During my call with the producer, I learned just how unreal reality TV can be, no matter how hard one tries to be authentic. They feed you lines, and try and get you to repeat them.
“So would you say you’re in love with him?” The producer asked.
“No,” I answered, “I’d say our relationship has a lot of promise and I’m excited to see what happens.”
“But would you say that you’re in love with him?”
“No, I’d say…”
“But would you say…”
And so it went.
After his call with the producers, the guy I was dating decided he didn’t want to participate. I was still in, yet secretly hoping they’d shoot the sizzle and then never be able to sell it, which would mean we ‘actors’ would get paid a part but not have to go through the humiliation of actually appearing on TV.
The show was never produced. Some months later, that guy and I broke up. As I writhed around on the floor, heartbroken, I was incredibly thankful there weren’t any cameras around. I was especially grateful there were no witnesses when, that weekend, I ended up calling another ex — some guy with whom I had incredible sexual chemistry but absolutely nothing else in common — and proceeded to have very bad, very sad sex. It was, in fact, my last hookup before I met and ultimately married my husband, Arran. Too tuned in emotionally, I could no longer numb out and use somebody — anybody — just some body to get high. Talk about going out with a whimper.
So, there you have it, that’s my experience with reality TV — that, and the countless number of hours my husband and I spend watching it.
Let me be clear: These shows are not good. But they are so good in the way that Funyuns are good. They are so poor an imitation of something else that they become their own deliciously salty thing you’ll want to secretly binge on. Sure, they’re not real, but watching how reality is being manipulated is part of what’s entertaining (for the audience, at least).
And, well, something is real. All the shows I’ve mentioned are about people looking for everlasting love. The people being filmed, you can usually tell, are being earnest.
That leads me to FYI’s newest show, Kiss Bang Love. This show sets one man or one woman up with ten strangers who the contestant will kiss, one after another, while blindfolded. From these ten hopeful suitors, the contestant chooses five and then two, with whom they go on “intimate 24-hour dates.”
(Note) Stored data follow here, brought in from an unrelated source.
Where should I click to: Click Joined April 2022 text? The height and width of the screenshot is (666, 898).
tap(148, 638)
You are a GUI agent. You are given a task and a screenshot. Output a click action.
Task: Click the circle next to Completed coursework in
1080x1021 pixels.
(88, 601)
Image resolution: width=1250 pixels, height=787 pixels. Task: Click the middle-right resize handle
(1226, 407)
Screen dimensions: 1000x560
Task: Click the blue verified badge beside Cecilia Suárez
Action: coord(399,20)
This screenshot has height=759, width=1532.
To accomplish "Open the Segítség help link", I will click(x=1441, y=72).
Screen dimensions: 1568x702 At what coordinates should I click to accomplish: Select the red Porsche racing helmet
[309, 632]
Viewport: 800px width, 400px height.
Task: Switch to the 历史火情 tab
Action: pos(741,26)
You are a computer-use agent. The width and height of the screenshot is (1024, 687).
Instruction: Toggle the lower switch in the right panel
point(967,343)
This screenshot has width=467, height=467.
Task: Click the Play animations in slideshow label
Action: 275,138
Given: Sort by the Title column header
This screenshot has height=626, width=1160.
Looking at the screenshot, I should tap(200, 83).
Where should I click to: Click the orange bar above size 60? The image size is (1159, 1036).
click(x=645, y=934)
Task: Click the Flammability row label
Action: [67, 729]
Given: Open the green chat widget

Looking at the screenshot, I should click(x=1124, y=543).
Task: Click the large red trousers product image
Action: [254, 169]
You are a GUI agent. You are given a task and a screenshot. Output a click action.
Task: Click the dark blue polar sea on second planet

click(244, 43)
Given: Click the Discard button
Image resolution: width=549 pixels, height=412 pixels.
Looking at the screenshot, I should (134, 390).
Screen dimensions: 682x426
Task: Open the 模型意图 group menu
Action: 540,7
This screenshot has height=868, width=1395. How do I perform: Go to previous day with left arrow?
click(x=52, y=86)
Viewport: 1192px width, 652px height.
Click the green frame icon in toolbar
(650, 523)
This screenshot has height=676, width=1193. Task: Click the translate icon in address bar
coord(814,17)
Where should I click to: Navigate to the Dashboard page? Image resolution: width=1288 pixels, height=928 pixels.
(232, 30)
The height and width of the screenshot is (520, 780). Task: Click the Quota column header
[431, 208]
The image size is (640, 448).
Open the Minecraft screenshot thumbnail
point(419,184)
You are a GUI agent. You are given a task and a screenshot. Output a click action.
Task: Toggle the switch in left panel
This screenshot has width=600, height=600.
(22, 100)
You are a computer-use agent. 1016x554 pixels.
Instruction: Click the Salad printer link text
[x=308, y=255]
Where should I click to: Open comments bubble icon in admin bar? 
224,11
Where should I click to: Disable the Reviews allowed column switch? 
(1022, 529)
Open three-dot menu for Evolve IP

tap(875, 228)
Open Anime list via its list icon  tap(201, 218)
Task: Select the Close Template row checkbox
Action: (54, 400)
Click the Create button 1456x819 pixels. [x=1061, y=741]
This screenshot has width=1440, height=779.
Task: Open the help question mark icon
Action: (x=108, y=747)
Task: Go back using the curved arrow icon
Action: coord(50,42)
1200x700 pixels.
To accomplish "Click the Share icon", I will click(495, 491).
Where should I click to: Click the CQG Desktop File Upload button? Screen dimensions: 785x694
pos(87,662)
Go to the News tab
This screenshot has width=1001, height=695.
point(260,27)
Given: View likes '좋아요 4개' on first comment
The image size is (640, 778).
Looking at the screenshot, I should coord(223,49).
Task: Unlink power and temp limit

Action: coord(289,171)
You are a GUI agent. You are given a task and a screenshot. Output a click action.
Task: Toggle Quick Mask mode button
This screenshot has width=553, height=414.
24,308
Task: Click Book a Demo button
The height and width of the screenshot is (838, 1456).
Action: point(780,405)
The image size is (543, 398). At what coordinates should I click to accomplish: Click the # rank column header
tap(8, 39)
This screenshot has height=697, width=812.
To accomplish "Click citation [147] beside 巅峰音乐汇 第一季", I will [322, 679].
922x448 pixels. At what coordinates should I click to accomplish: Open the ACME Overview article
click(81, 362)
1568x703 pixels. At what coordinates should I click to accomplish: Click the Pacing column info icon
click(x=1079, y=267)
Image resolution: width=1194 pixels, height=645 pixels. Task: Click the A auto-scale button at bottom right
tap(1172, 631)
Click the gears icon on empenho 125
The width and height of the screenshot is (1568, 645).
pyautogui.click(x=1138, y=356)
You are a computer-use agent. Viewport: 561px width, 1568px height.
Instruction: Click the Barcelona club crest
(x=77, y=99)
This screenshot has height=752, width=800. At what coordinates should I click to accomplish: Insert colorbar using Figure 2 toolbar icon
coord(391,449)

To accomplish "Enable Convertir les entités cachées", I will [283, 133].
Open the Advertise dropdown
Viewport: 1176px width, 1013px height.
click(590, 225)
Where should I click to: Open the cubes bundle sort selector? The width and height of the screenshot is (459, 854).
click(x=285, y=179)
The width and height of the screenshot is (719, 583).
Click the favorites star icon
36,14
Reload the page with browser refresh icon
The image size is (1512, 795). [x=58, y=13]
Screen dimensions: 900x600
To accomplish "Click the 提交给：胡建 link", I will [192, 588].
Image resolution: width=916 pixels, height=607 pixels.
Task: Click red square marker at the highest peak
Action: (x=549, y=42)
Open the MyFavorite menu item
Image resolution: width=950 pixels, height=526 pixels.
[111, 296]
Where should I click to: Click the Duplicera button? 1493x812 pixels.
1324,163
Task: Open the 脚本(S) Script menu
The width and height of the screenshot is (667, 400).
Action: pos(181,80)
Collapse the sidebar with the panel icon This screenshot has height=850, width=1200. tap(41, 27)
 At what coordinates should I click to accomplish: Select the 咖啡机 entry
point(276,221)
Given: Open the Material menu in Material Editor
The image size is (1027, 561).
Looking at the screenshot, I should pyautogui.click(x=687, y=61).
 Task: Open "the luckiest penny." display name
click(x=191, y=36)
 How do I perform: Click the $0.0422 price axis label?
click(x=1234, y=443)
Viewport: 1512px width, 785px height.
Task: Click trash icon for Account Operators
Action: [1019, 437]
The producers ask: Can blind sexual chemistry lead to love? I say, probably not!
I’m not saying Arran and I don’t watch it, because oh, we do. I’m just saying we don’t enjoy it, not even in a Taco-Bell-when-you’re-drunk kind of way. For starters, the production quality reminds me of an old school, low budget MTV game show. Besides this, there’s something about the show’s pace that always makes us lose interest somewhere around “Bang” (right when you think it’d get interesting).
I want to like the show, mostly because I want to fill 30 minutes of my Tuesday pleasantly, but also because I could see how the show might be considered sex-positive. Like, if you tilt your head and squint, a show celebrating people getting sexual outside the confines of a committed, monogamous relationship could be seen as transgressive. But ultimately, the end goal remains the same: contestants aren’t after a great lay, they say they’re looking for “the one.”
When I hear participants claim that they hope their hopping into bed will help them choose a long term partner, I kind of hope they’re lying.
It’s the one reality show where I hope they’re doing it for the money — which, according to the Daily Mail, is not very much — or because they want to be on TV. Really, ‘bang’ all the people you want — there’s no need to choose one person — but if you’re really looking for a committed, monogamous relationship, you might be going about it all wrong.
On Kiss Bang Love, “experts” claim that sexual chemistry knows something the intellect doesn’t. But in recovery for sex and love addiction, I’ve learned that pretty much the opposite is true. Chemicals released from the brain during sexual activity are powerful, influential biological drives whose intention is to find a partner — any partner — and reproduce. Then there’s stuff like attachment theory, which explains very clearly why some 40% of us are powerfully attracted to people who are wrong for us.
I’ve written before about my own "broken picker” and how, for me, getting physical too early in a relationship was a big mistake. Don’t get me wrong, it’s not like Arran and I waited to “consummate our relationship” until after we got married; we had sex — crazy sex, for like 12 hours — the evening of our second date. But by then, we had talked plenty enough to know we had something in common besides physical sparks.
Reality TV is my one guilty pleasure. But when I watch Kiss Bang Love I only feel guilty — and grateful.
I wanted exactly what many reality TV contestants claim they’re after. I didn’t find it until I stopped treating my love life like it was made-for-TV.